Furthermore, by the method for manufacturing the distance image sensor 1 according to the first embodiment, the respective second portions 19a and 22b of the p-type first electrode region 19 and the n-type second electrode region 22 forming a p-n junction are formed on wall surfaces in the recess 16 of the sensor substrate 10 by solid-phase diffusion from an impurity ion introduction material. Thus, each of the second portions 19b and 22b of the p-type first electrode region 19 and the n-type second electrode region 22 forming a p-n junction can be formed with a uniform thickness in the depth direction from a wall surface.

Note that, in the case described above in the first embodiment, the second portion 22b of the n-type second electrode region 22 is terminated immediately below the insulating portion 25. However, the present technology is not limited to the first embodiment. For example, the second portion 22b of the n-type second electrode region 22 may be terminated on the inner side of the lower portion of the insulating portion 25 (on the side of the n-type contact region 27), or may be terminated on the outer side the lower portion of the insulating portion 25 (on the side of the p-type contact region 26) as long as junction leakage does not occur at the interface with the p-type contact region 26. With an increase in the p-n junction area formed by the p-type first electrode region 19 and the n-type second electrode region 22, and the junction leakage between the n-type second electrode region 22 and the p-type contact region 26 being taken into consideration, the second portion 22b of the n-type second electrode region 22 is preferably terminated immediately below the lower portion of the insulating portion 25 as in the first embodiment described above.

Also, in the case described above in the first embodiment, the insulating film 24 is used as an insulator in the recess 16 of the insulating portion 25. However, the present technology is not limited to the insulating film 24. For example, the recess 16 may be filled with air, an inert gas, or the like as an insulator.

(Modifications)

Next, modifications of the insulating portion 25 are described.

In the case described above in the first embodiment, the planar pattern of the insulating portion 25 is formed as a square annular planar pattern. However, the present technology is not limited to the square annular pattern. For example, as a first modification, the planar pattern of the insulating portion 25 may be a circular annular planar pattern, as shown in FIG. 21.

● Information provided:
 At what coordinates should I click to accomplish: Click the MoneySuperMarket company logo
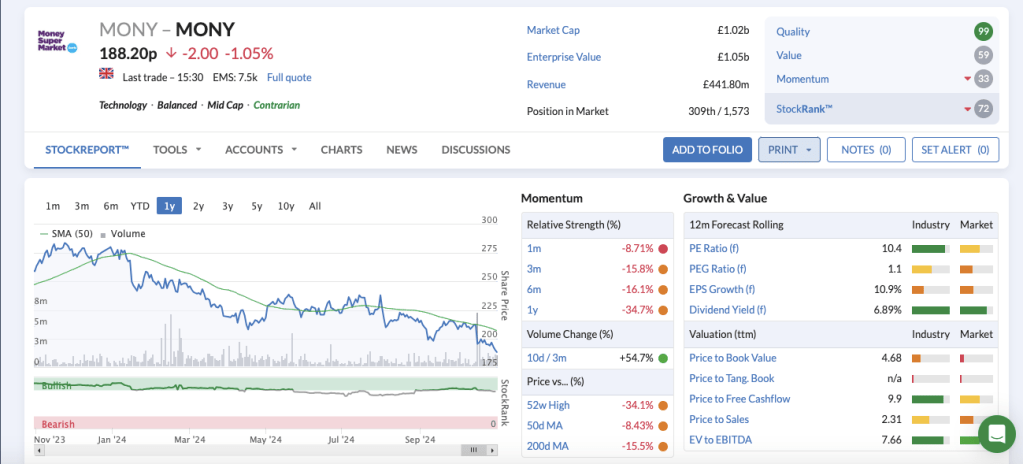tap(57, 41)
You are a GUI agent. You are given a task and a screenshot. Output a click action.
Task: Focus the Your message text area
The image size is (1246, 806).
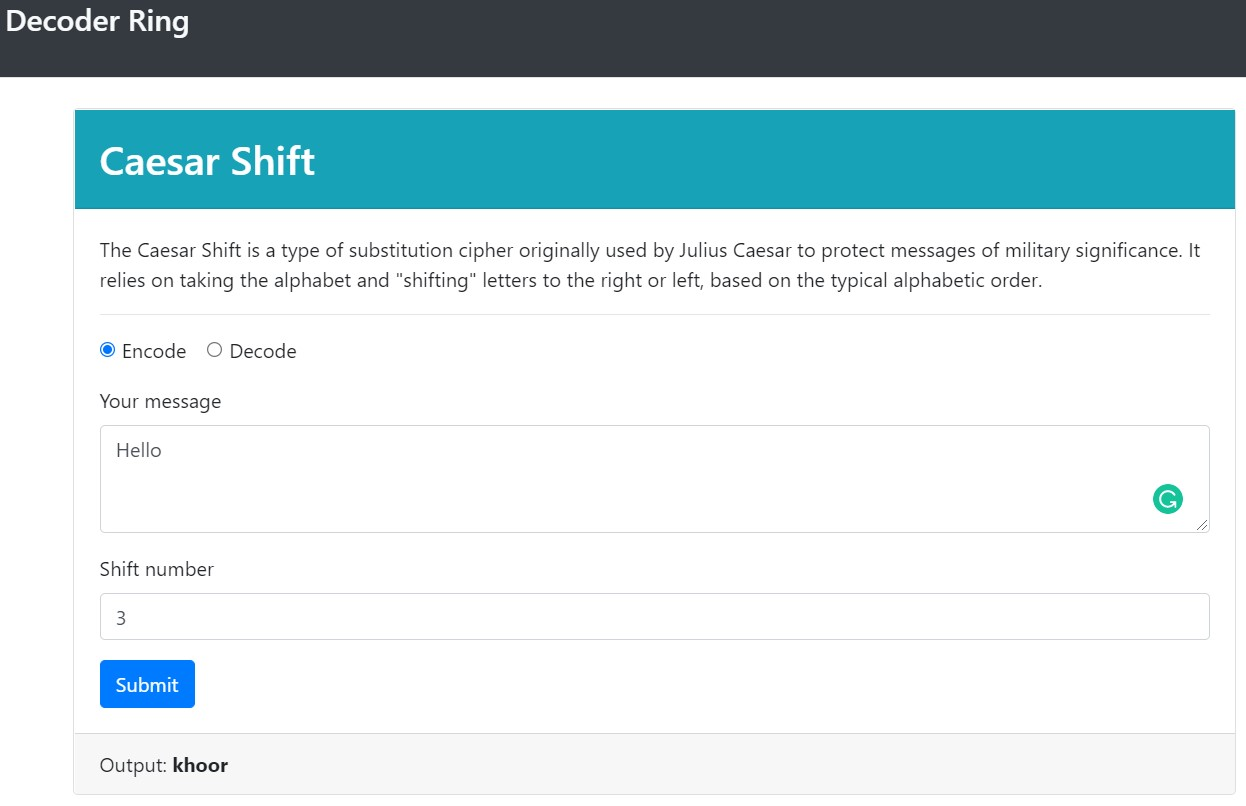pyautogui.click(x=655, y=479)
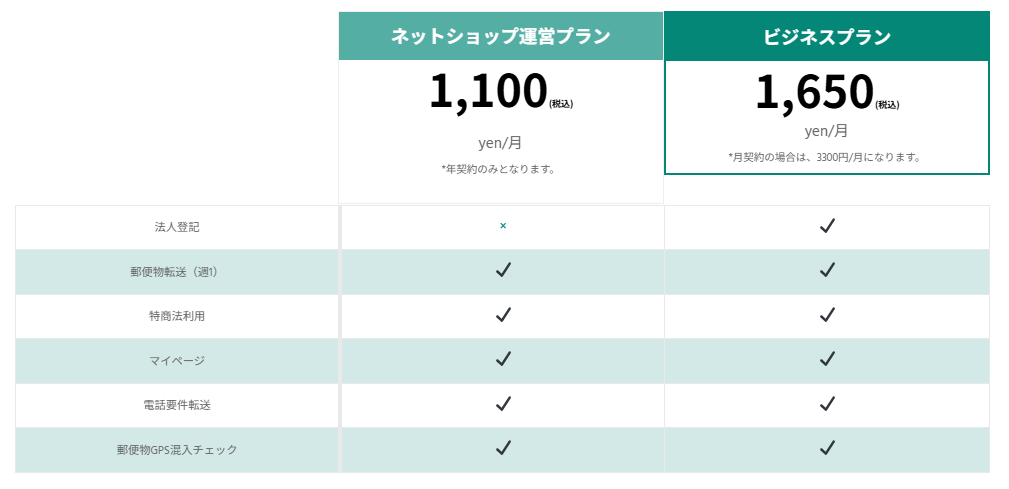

● What you will do:
1. According to the distance image sensor text, what may fill the recess 16 as an insulator in place of the insulating film 24?
2. Render this sentence from the distance image sensor text in French: "However, the present technology is not limited to the square annular pattern."
3. Pick up the distance image sensor text after its final sentence and continue it.

● Answer set:
1. Air, an inert gas, or the like.

2. Toutefois, la présente technologie n'est pas limitée au motif annulaire carré.

3.
Alternatively, as a second modification, the planar pattern of the insulating portion 25 may be a composite planar pattern having a lattice-like pattern in a square annular pattern, as shown in FIGS. 22A and 22B. In the case of the composite planar pattern of the second modification, the junction area of the p-n junction formed by the p-type first electrode region 19 and the n-type second electrode region 22 can be made larger than that in the first embodiment described above. Thus, the surface area of the avalanche multiplication region 23 formed in the p-n junction interface portion between the p-type first electrode region 19 and the n-type second electrode region 22 can be increased.

Further, as a third modification, the planar pattern of the insulating portion 25 may be a composite planar pattern having a lattice-like pattern in a circular annular pattern, as shown in FIG. 23. In the composite pattern of the third modification, the junction area of the p-n junction formed by the p-type first electrode region 19 and the n-type second electrode region 22 can also be made larger than that in the first embodiment described above, as in the composite planar pattern of the second modification. Thus, the surface area of the avalanche multiplication region 23 formed in the p-n junction interface portion between the p-type first electrode region 19 and the n-type second electrode region 22 can be increased.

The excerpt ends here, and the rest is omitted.